Это касалось не только промышленных, но и социальных технологий. В частности, в то самое время, когда сельское хозяйство СССР представляло собой в прямом смысле «черную дыру», а социальные отношения на селе являли собой картину деградации в самом прямом смысле, Белоруссия покрывалась сетью развивающихся агрогородков. При всех их недостатках, на которые справедливо указывали (и указывают) белорусские источники, их отличие от основной части сельскохозяйственной практики Советского Союза (а сейчас России) бросается в глаза. Они значительно опередили свое время, – в частности, практическое применение теории «агрополисов» на Западе, – и по сей день действительно довольно эффективно соединяют в себе преимущества городской и сельской жизни.
До сих пор производит глубокое впечатление стремление белорусов к сохранению собственной культуры и собственного общества. Так, Белоруссия едва ли единственная из стран постсоветского пространства в принципе не допускает к себе строителей-«гастарбайтеров» (да и «гастарбайтеров» в целом), сохранив во многом благодаря этому как этноконфессиональный баланс общества и относительно благоприятную социальную атмосферу (так как никто не портит рынок труда готовностью «на любую работу за любую оплату»), так и собственных весьма квалифицированных строителей, скорость работы которых сопоставима с китайскими.
К моменту прихода Лукашенко к власти существенная часть значимых производственных активов Белоруссии и ее недвижимости были переданы в частные руки, золотовалютных резервов не было, налоги собирались крайне плохо, а страна была обременена огромным для нее и притом частично скрытым внешним долгом: представители демократического руководства тайно взяли от имени государства около 2,5 млрд. долл. краткосрочных займов, уже непосильных тогдашней белорусской экономике.

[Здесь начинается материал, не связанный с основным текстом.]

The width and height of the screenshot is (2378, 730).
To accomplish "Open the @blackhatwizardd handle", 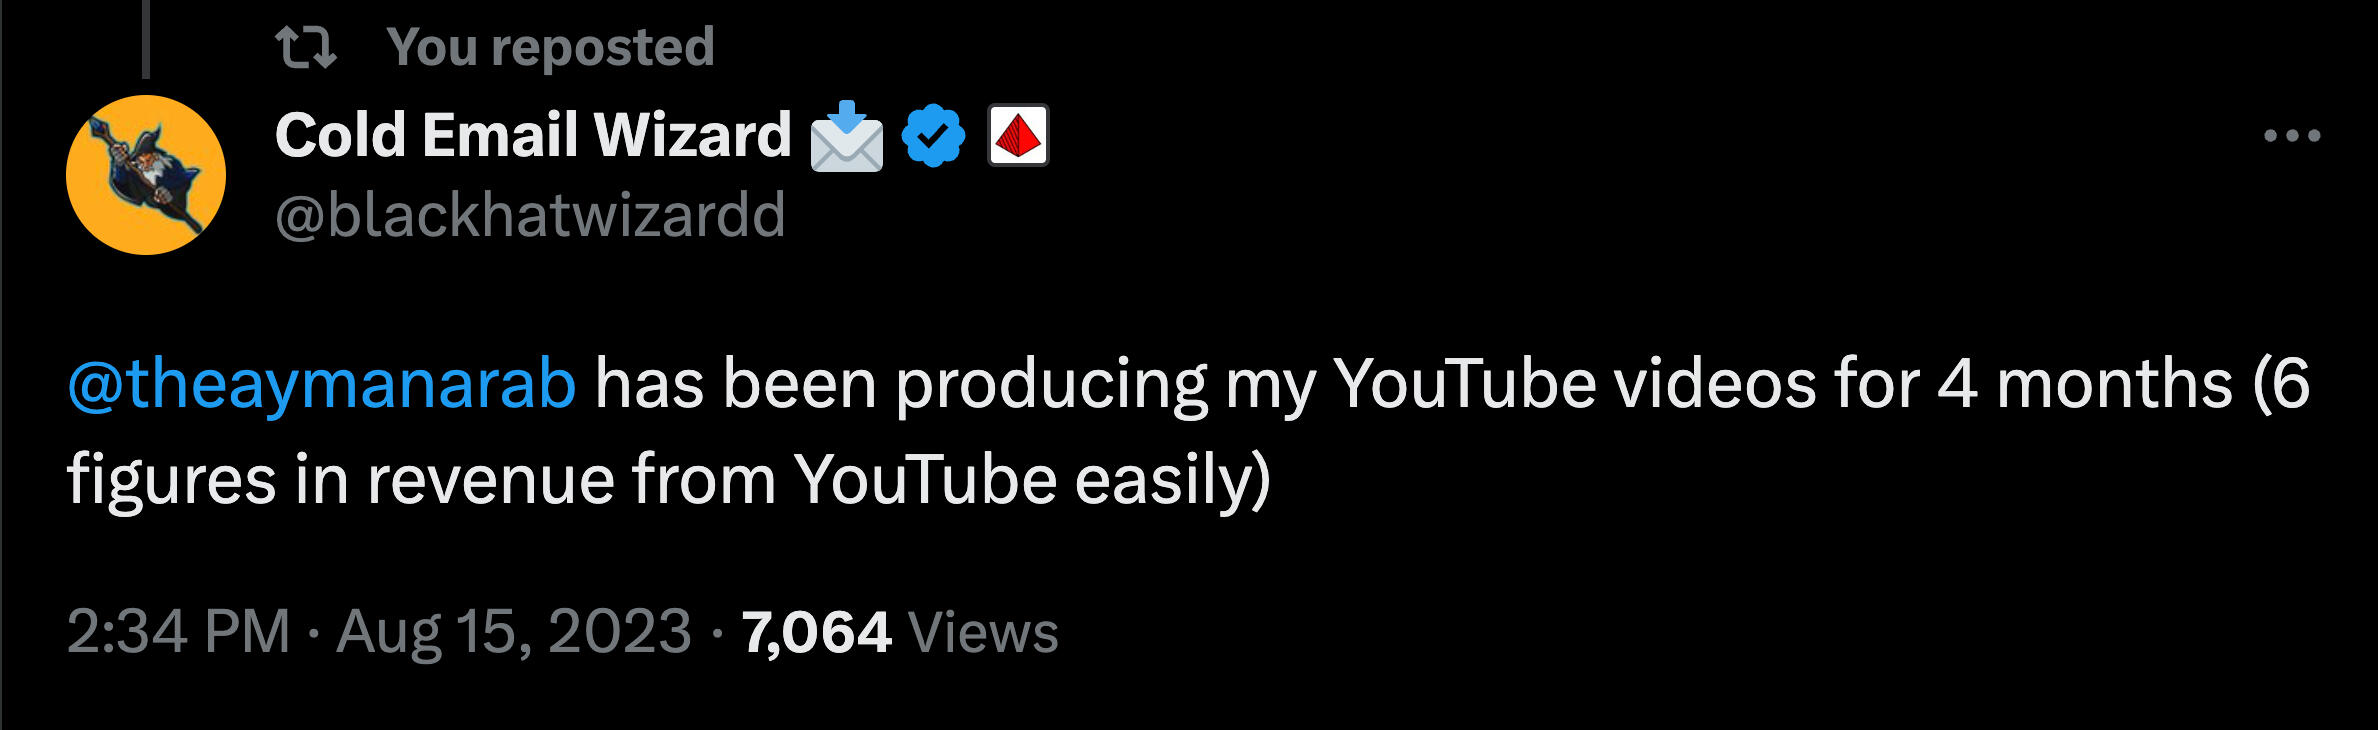I will [530, 215].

Поэтому Запад считал, что у Лукашенко нет иного пути, кроме получения новых внешних кредитов и полного подчинения Западу, и он неизбежно пойдет нормальным путем латиноамериканских популистских режимов. Современная ненависть к нему и вызвана главным образом отказом от западного диктата и восстановлением экономики Белоруссии в интересах белорусского общества, без ее подчинения транснациональному капиталу.
Значимую роль в этом сыграл возврат приватизированных либеральными реформаторами активов, который происходил специфически белорусским способом. Похоже, никому, несмотря на все ожесточение политической борьбы, и в голову не пришло объявить приватизаторов «олигархами», «спекулянтами» и «врагами народа».
Насколько можно судить, несколько сотен предприятий и объектов недвижимости, подлежащие возврату, были разделены между несколькими ближайшими помощниками Лукашенко, в личной честности которых не было сомнений, которые стали вести от имени государства хотя и жесткие, но все же переговоры с их новыми владельцами.
Если незаконность передачи собственности была очевидна, новому владельцу предлагали просто отдать незаконно полученное имущество, сохранив у себя прибыль от его использования. Если он отказывался, у него отбирали собственность по суду. Поскольку новые владельцы приватизированной собственности хорошо понимали наличие второй возможности, они, как правило, шли по первому пути, добровольно возвращая собственность государству и сохраняя себе не только заработанную на ней прибыль, но и доброе имя.
Однако большинство активов было передано частным владельцам, как и в России, на основе формально не прямо криминальных, а спорных и специально запутанных схем. Чтобы не проводить сложное расследование и не вести длительных судебных заседаний, а главное – чтобы сохранить кадры предпринимателей и мирные отношения между ними и государством, им предлагали, вернув незаконно или полузаконно присвоенные активы, купить аналогичные при полной юридической и коммерческой поддержке государства (в том числе через предоставление льготных кредитов на приобретение этих активов). Поскольку большинство предпринимателей уже успело заработать ощутимые деньги за счет эксплуатации приватизированных активов, не хотело ссориться с государством и остро нуждалось в надежной легализации имущества, они шли на соглашение с государством, хотя в целом процесс затянулся на долгих четыре года.
В результате экономика стала производительной, а не спекулятивной, а государство и бизнес развиваются (при всем понятном и объективно неизбежном недовольстве друг другом) не просто в мире, но и в тесном сотрудничестве, обеспечивая сравнительно здоровое развитие и нормальное самочувствие всего общества.
Безусловная эффективность Лукашенко, проявляющаяся как в социально-экономической, так и в политической сфере (где он, например, на равных противостоит российской правящей бюрократии, не обладая практически никакими значимыми ресурсами), вызвана, как представляется, именно его опорой на советский белорусский проект.